Now I want a good way to hide the URL's, maby a code snippet of the example URL I gave being composed, and if it's too tricky, maby how to generate it in C#, or anything ?
Update 2:
I thought about maybe making three "obfuscating methods" and choosing them randomly in the runtime. So anyone who figures out how to read one XML, could only read about one third of them, and maybe having a hard time finding the other rest of this third..
Update 3:
Just thought about REGEX, the URL could be neatly crowded by dummy not-url-allowed characters added randomly that would be removed by something like:
regex.replace(url, ^[^\w\d/:-\.%]+$,"")
So the nosy dude should have to be pretty advanced into programming somehow, eh? could anyone tell me if it would work or not ?
Well, as it seems you already know, this is a rather poor choice of security mechanism, but if you insist...

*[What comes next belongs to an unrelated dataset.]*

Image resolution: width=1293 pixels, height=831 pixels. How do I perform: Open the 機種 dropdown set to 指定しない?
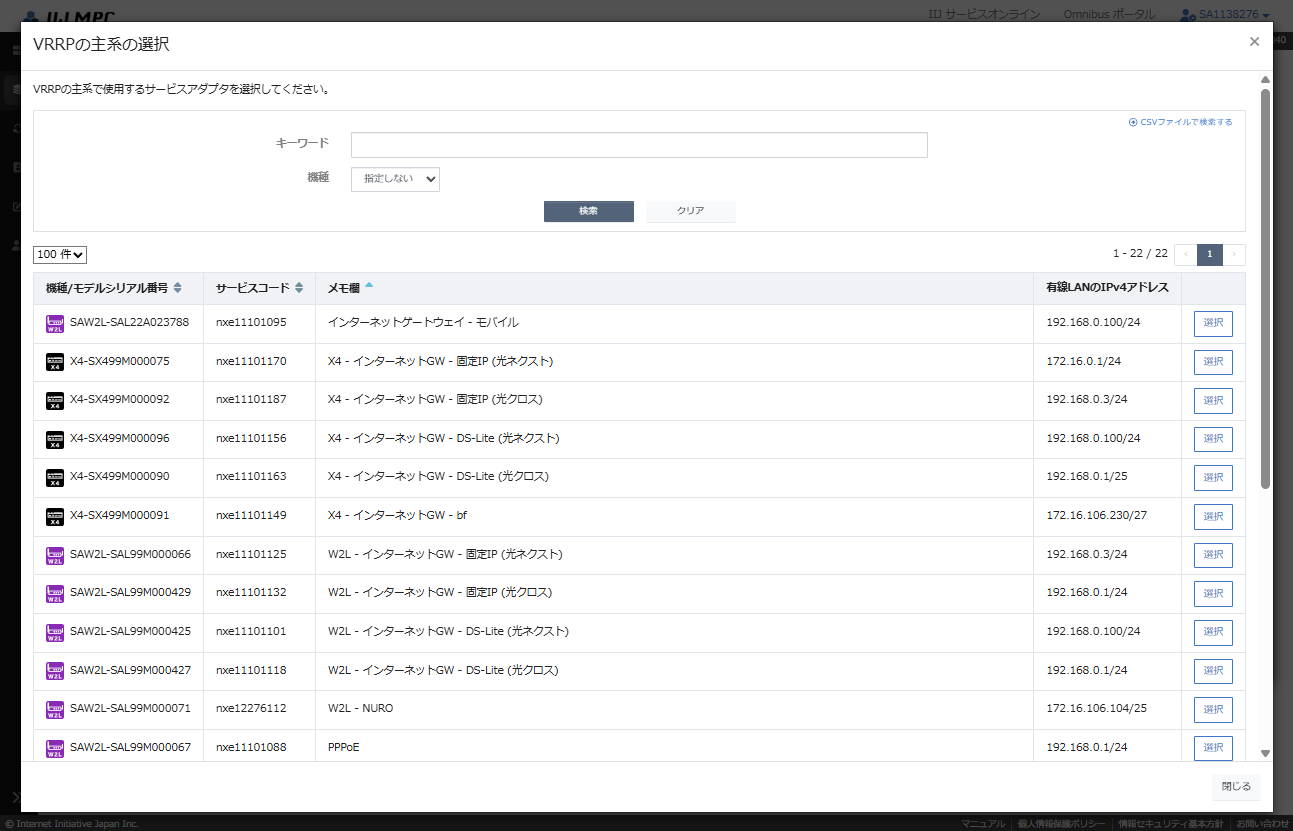[x=395, y=179]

Don't store the actual string in the source. Store, for example, its MD5 hash. Then, when the user types in a password, compute its MD5 hash and compare it with the expected one.
Check out:
MD5 in JavaScript
MD5 in C#
To elaborate on miorel's idea, you can also encrypt the whole page, using password as a key. Basically, encode all content into one big string, ask for the password and decrypt that string. If the password is wrong, it will show loads of rubbish, that is it. Like
content = "encrypted string"
function decrypt(str, key) { your algorithm of choice here }
document.write(decrypt(content, prompt('Password?')))
The only thing you need is a decrypt implementation in javascript - but that's easy to google out, for example here or here.
This also renders the separate 'login' page useless.
Granted, this is akin to asking how you can strip in public without people seeing you, but given that, I'm assuming that the password you are trying to store is the one to DropBox. I suppose you could obfuscate the password and store it in a cookie. That would at least prevent someone from simply viewing the source to see the password, but obviously wouldn't stop someone running something like Fiddler and seeing it.
[snipped server side suggestion]
EDIT: To munge the Urls, why don't you simply build the urls on the fly and have the links call a javascript function to get the url? Your server-side code would populate an array in this function with obfuscated urls and the calling code would simply pass an index into the array. Thus, on viewing the source, there would be no instances of "http" anywhere other than static unsecure links.
ADDITION Ok. now that I have a better bead on the problem, it is easier to devise solution. There are libraries for doing encryption on the net in javascript (e.g. http://point-at-infinity.org/jsaes/) but the problem comes down to key management. Since its javascript, it is going to be public but there are hoops you can devise to make it harder to determine the key. In general, those tricks involve indirection. For example, store a lengthy stream of random characters (e.g. 40-50 or more) that is generated by your C# code and stored in the HTM file. In addition, the C# code would would store into your javascript function an array numeric values that represent pointers into the long stream of text that were used by the C# code to encrypt the passwords (or just the whole url).